La vittoria – definita come l’imposizione della volontà al nemico, così che quest’ultimo rinunci ai propri scopi bellici – è stata l’obiettivo di filosofi, strateghi e generali nel corso della storia umana. Aristotele scrisse che il “fine dell’arte militare è la vittoria”. Anche il teorico militare prussiano Carl von Clausewitz affermava: “L’obiettivo della guerra dovrebbe essere la sconfitta del nemico”. Il generale  James Mattis, segretario di Stato alla Difesa degli Stati Uniti, ritiene che “nessuna guerra è finita finché il nemico non dice che è finita”.

I palestinesi sostengono sistematicamente di ottenere la vittoria su Israele, anche quando ciò è immaginario: per citare un esempio, il leader dell’Ap Mahmoud Abbas telefonò al suo omologo di Hamas, Ismail Haniyeh, dopo otto giorni di violenze con Israele che avevano duramente colpito Gaza nel novembre 2012, per “congratularsi con lui della vittoria e porgere le più sentite condoglianze alle famiglie dei martiri”.

Al contrario, in Israele, l’idea di vittoria fu accantonata almeno dagli accordi di Oslo del 1993, dopo di che i leader israeliani focalizzarono piuttosto l’attenzione su concetti come compromesso, conciliazione, fiducia, flessibilità, buona volontà, mediazione e moderazione. Il primo ministro Ehud Olmert espresse in modo immemorabile questo atteggiamento nel 2007, quando affermò che “la pace si realizza attraverso le concessioni”.

Questa visione inopportuna di come finiscono le guerre indusse Israele a commettere errori madornali nei quindici anni successivi a Oslo, e a causa di ciò Israele fu punito da continue campagne di delegittimazione e violenza, simboleggiate rispettivamente dalla Conferenza di Durban del 2001 e dal massacro di Passover del 2002.

Tale assurdità ha avuto fine durante il mandato semi-decennale di Netanyahu come primo ministro, ma non è stata ancora sostituita da una robusta visione della vittoria. Più propriamente, Netanyahu ha spento gli incendi scoppiati nel Sinai, a Gaza, in Cisgiordania, sulle alture del Golan, in Siria e in Libano. Egli ha condiviso il concetto di una vittoria israeliana quando ne è stato personalmente informato, ma non si è espresso pubblicamente a riguardo.

Invece, altre figure di spicco in Israele hanno approvato questa visione.

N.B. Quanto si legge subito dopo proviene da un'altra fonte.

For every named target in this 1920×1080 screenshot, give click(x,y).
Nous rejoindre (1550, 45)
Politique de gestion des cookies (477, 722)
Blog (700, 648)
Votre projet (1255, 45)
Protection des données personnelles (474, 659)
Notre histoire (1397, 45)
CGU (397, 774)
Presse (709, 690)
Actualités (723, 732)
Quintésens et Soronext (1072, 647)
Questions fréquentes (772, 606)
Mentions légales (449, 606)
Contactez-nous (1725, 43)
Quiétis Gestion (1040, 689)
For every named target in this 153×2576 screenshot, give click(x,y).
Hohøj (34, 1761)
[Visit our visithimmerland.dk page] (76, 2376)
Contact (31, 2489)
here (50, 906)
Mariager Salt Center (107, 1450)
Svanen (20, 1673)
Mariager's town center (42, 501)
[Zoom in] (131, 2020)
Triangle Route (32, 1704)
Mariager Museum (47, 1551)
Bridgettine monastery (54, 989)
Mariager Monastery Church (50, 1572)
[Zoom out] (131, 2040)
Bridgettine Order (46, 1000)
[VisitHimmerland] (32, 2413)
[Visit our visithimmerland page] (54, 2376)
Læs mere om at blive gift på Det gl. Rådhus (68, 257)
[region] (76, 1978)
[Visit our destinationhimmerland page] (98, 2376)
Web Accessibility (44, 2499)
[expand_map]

L’ex capo di Stato maggiore Uzi Dayan ha invitato l’esercito a “ritornare sulla strada della vittoria”. L’ex ministro dell’Interno e dell’Educazione  Gideon Sa’ar ha affermato che “il ‘paradigma della vittoria’, come l’idea del ‘muro di ferro” avanzata da Jabotinsky, presuppone che in futuro si potrebbe raggiungere un accordo, ma solo dopo una netta e decisiva vittoria israeliana. (…) La transizione verso il ‘paradigma della vittoria’ è subordinata all’abbandono del concetto di Oslo”.

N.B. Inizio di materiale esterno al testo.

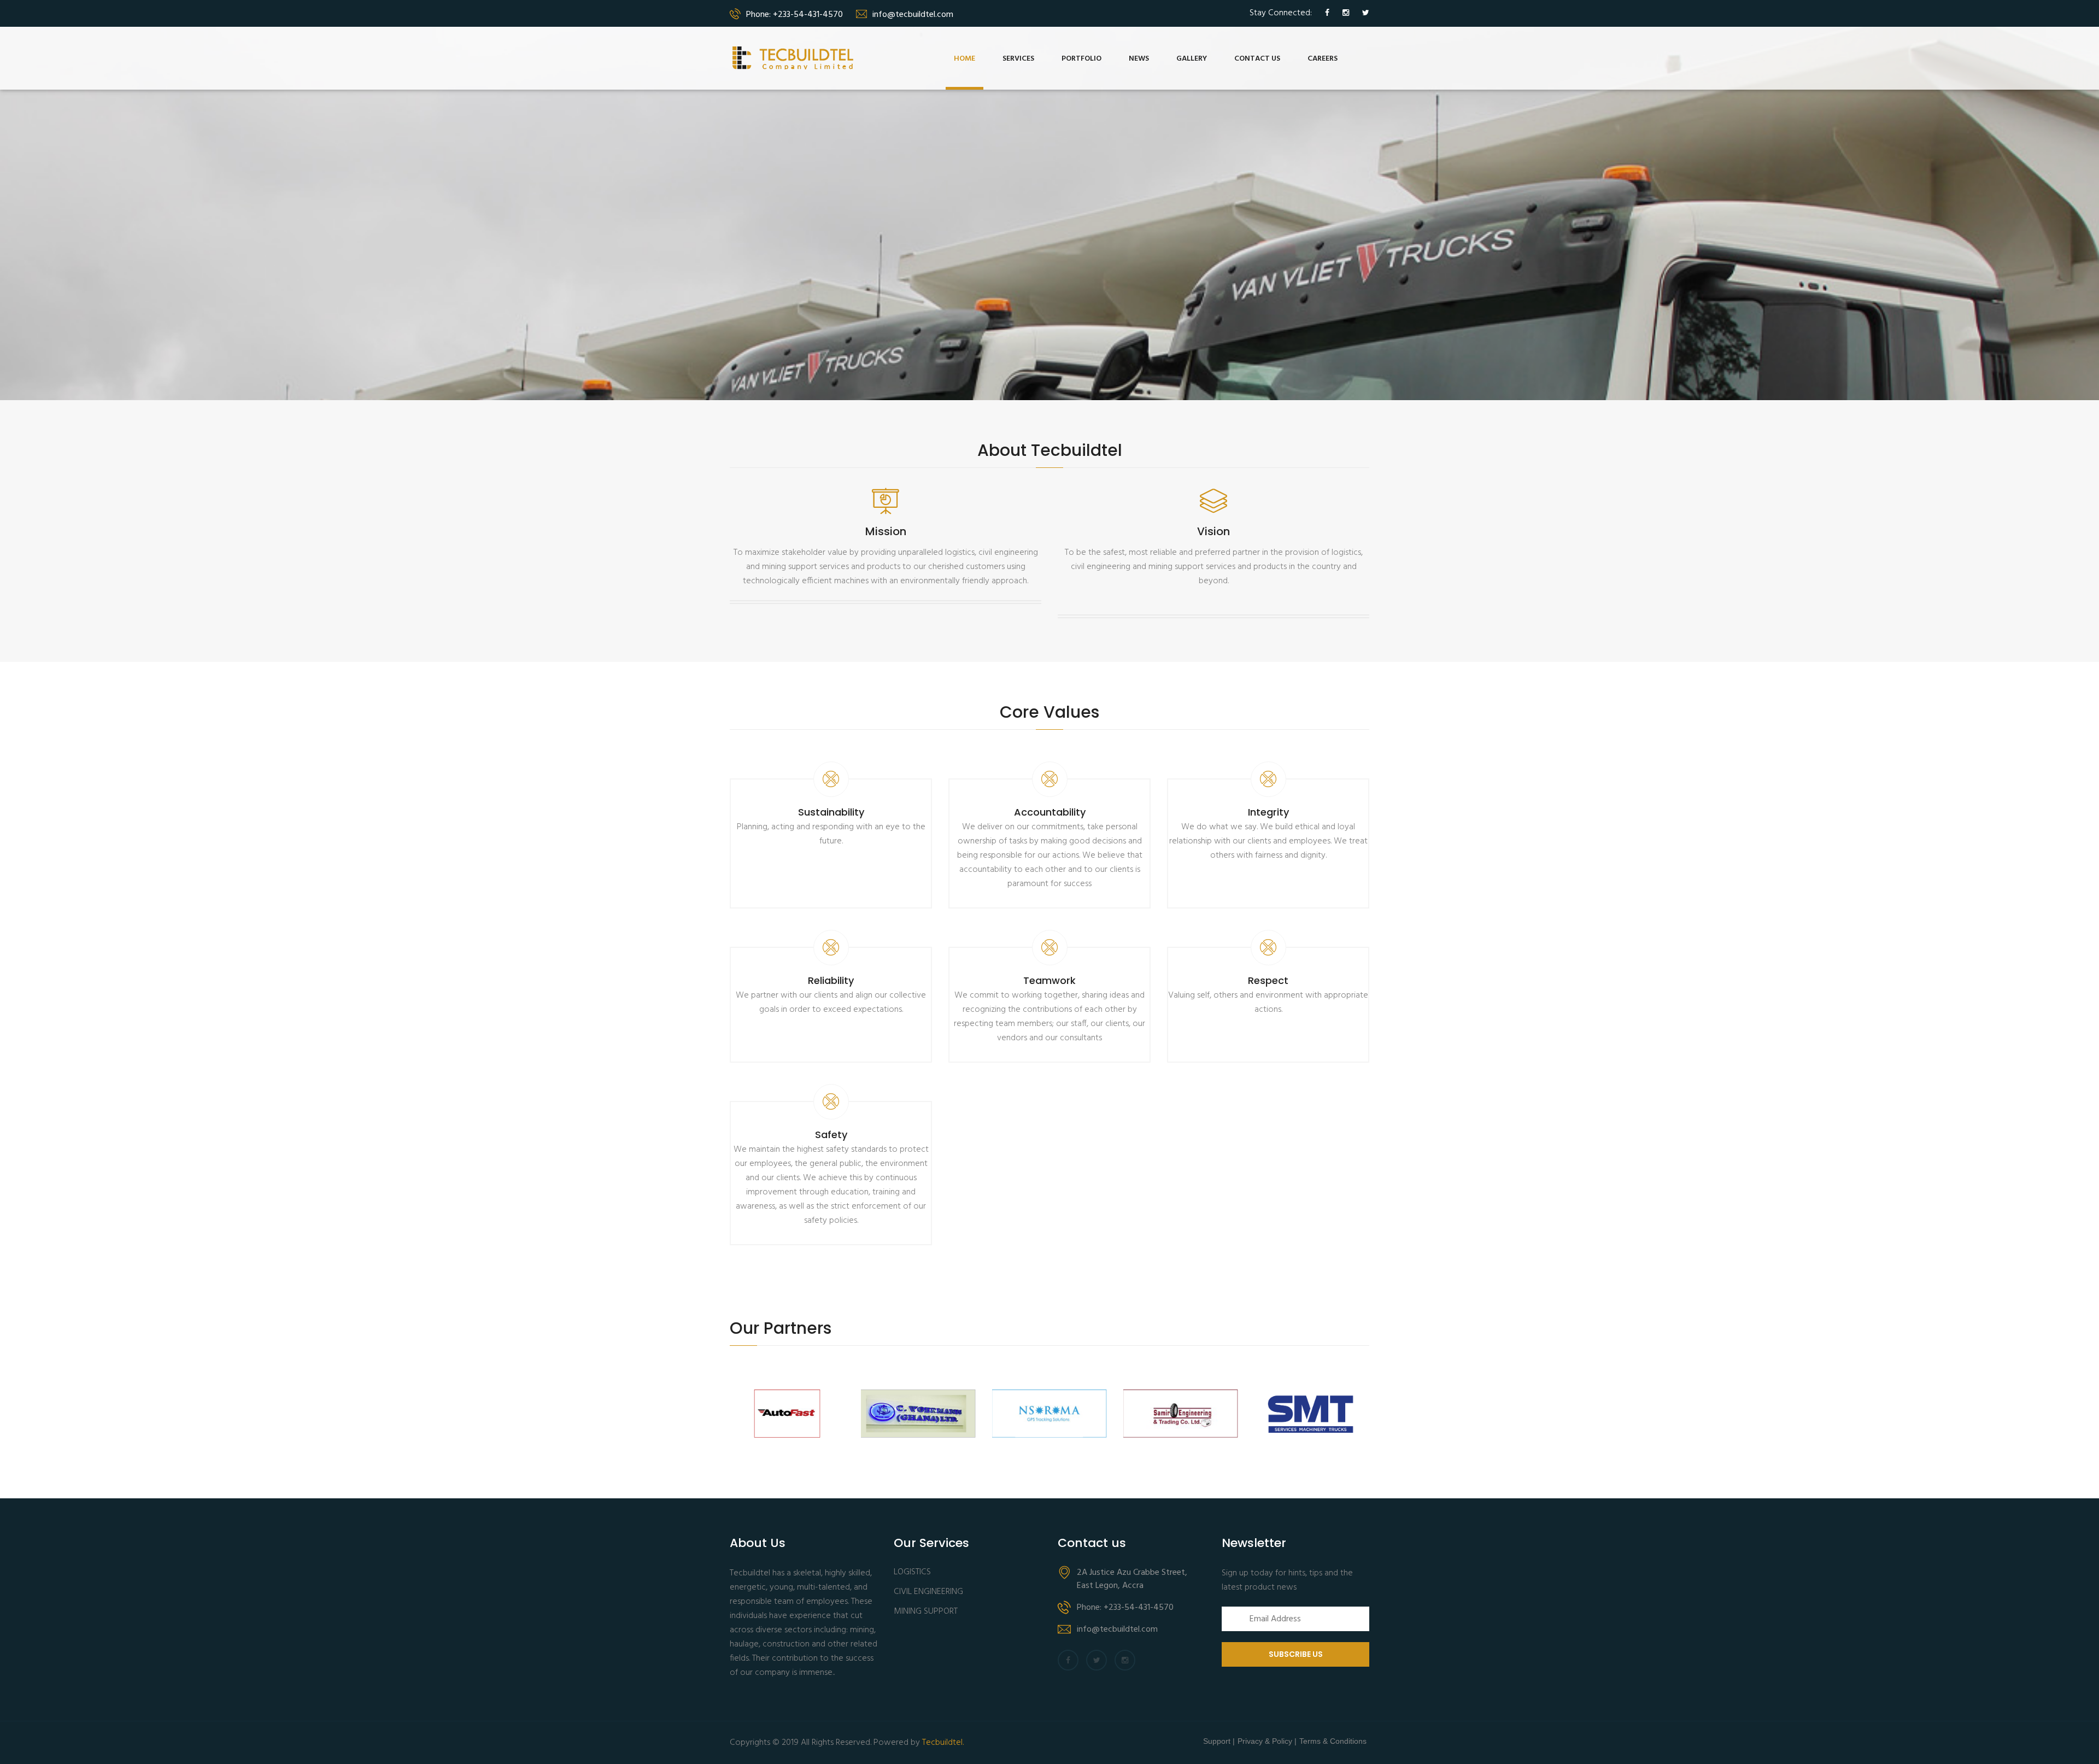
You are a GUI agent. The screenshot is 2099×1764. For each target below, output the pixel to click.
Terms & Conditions (1333, 1741)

In questo contesto, le dichiarazioni di Lieberman e Bennett implicano un cambiamento di mentalità. Lieberman si è dimesso dal suo incarico di ministro della Difesa a causa della delusione per il cessate il fuoco a Gaza, come risposta ai 460 missili e razzi lanciati da Hamas contro Israele, e  ha invocato uno “stato di disperazione” da imporre ai nemici di Israele. Lamentandosi che “Israele ha smesso di vincere”, Bennett ha chiesto all’IDF di “tornare a vincere” e ha aggiunto che “quando Israele vorrà vincere, torneremo a farlo”. Annullando la richiesta di un portafoglio della difesa, Bennett ha detto di appoggiare Netanyahu “nel compito monumentale di garantire che Israele sia di nuovo vittorioso”.

Gli oppositori di questo paradigma hanno testimoniato la forza di questa idea di vittoria. Revital Amiran, editorialista del quotidiano Ma’ariv, ha scritto che la vittoria che i cittadini israeliani desiderano maggiormente risiede in stanziamenti più consistenti per gli anziani e destinati a risolvere l’insopportabile problema del traffico stradale. La leader di Meretz Tamar Zandberg ha replicato a Bennett dicendo che per lei, un Israele vittorioso significa vincere le nomination all’Emmy e all’Oscar, garantire parità di accesso alle prestazioni sanitarie e investire di più sull’istruzione.

Che la vittoria e la sconfitta siano diventate di recente un argomento di discussione in Israele rappresenta un importante passo avanti. Come giustamente osserva Ayalet Mitsch, una figura mediatica, “anche gli israeliani di sinistra pensano che sia giunto il momento di vincere di nuovo”. Pertanto, l’impulso a una vittoria israeliana prosegue.